## Fragmento del texto:
════════════════════

Estas
palabras no sirven de consuelo ni de denuncia. Estas palabras no pueden
trascender la desazón ni la incertidumbre, el silencio o la impotencia. No
pueden ayudar a nadie ni saben cómo hacerlo, quizá por eso han dejado de
aparecer en este blog. Proscritas, porque sólo saben hablar de un drama que no
cesa y que se va llevando a los seres queridos, uno a uno.
Hace tres
años caminaba por esas calles, hace tres años hacía un frío glacial en Homs
como hoy hace en Amán. Hace tres años, toda mi vida giraba en torno a un nombre
y por ese nombre, hace tres años, tomé esas calles, para buscarlo. No lo
encontré, pero me dejó un regalo de cumpleaños: una ciudad en blanco y negro
que he enmarcado en mis recuerdos y me acompaña cada día; una ciudad que grabé
a fuego en mi memoria bajo la lluvia torrencial; Homs meses antes de una
revolución que la dejaría así, devastada.
Homs, cuando
apenas nadie la situaba en un mapa y por eso la quería más. Homs cuando sólo
era el recuerdo de un amor y me servía de excusa para mantener un estado de
melancolía ñoño y barato. Homs aquella mañana del 11 de diciembre del 2010
cuando desperté con la lluvia cayendo sobre la terraza de mi casa en Al Qusur y
no se me ocurrió otra cosa más absurda que salir a pasear, bajo el agua. Nunca
he deseado tanto en mi vida calarme hasta las huesos, hasta que casi enfermo.

════════════════════

## Trabajo por hacer:
a: Según el texto sobre Homs, ¿qué mañana despertó quien narra con la lluvia cayendo sobre la terraza de su casa en Al Qusur?
b: Reproduce del texto sobre Homs el fragmento que va de "Homs, cuando" a "que casi enfermo.".
c: Indica si cada afirmación concuerda con el texto sobre Homs y cita las palabras que lo deciden: (i) hace tres años hacía un frío glacial en Homs; (ii) quien narra encontró por las calles el nombre que buscaba; (iii) la casa de quien narra estaba en Al Qusur.

## Material recopilado:
════════════════════

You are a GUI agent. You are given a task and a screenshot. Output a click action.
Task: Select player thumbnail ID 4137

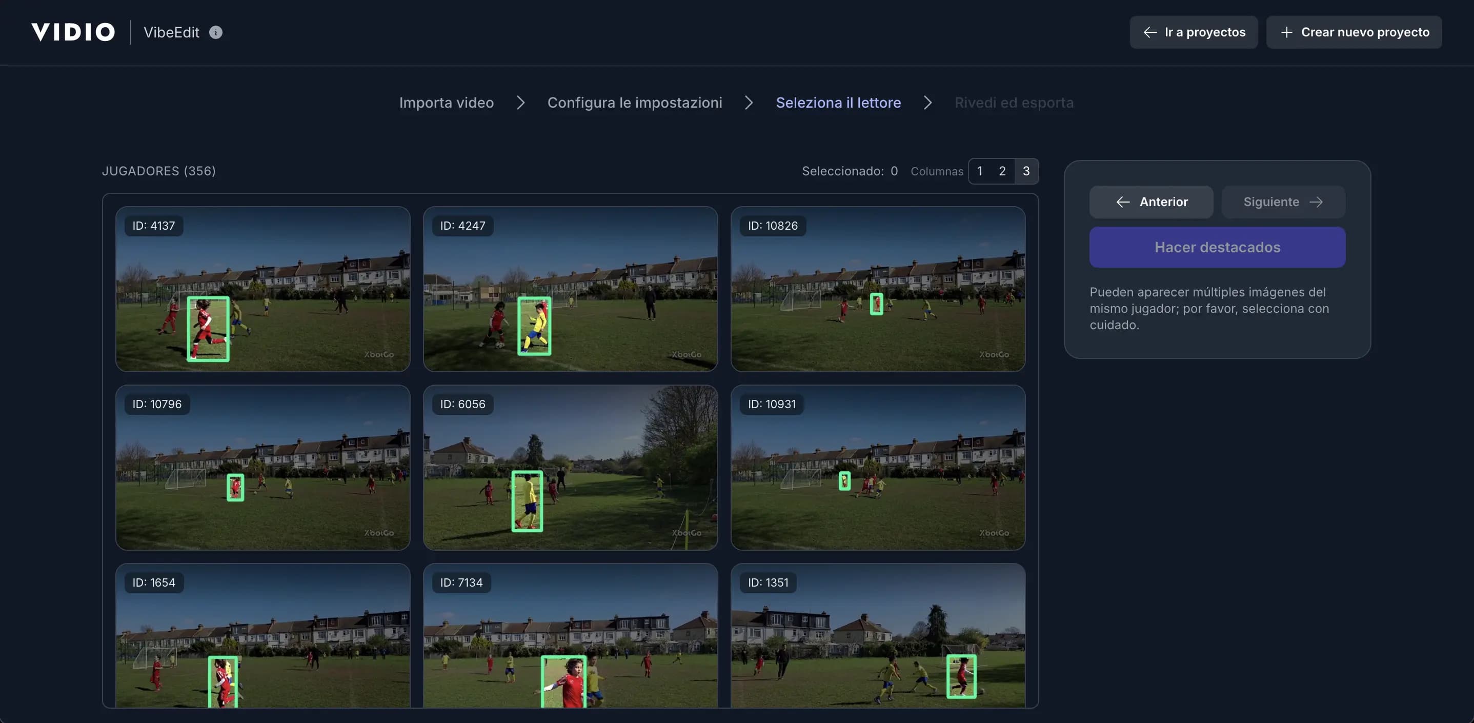(262, 290)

════════════════════

## Respuestas esperadas:
a: La mañana del 11 de diciembre del 2010.

b:
Homs, cuando
apenas nadie la situaba en un mapa y por eso la quería más. Homs cuando sólo
era el recuerdo de un amor y me servía de excusa para mantener un estado de
melancolía ñoño y barato. Homs aquella mañana del 11 de diciembre del 2010
cuando desperté con la lluvia cayendo sobre la terraza de mi casa en Al Qusur y
no se me ocurrió otra cosa más absurda que salir a pasear, bajo el agua. Nunca
he deseado tanto en mi vida calarme hasta las huesos, hasta que casi enfermo.

c:
(i) Sí: "hace tres años hacía un frío glacial en Homs".
(ii) No: "No lo encontré".
(iii) Sí: "la terraza de mi casa en Al Qusur".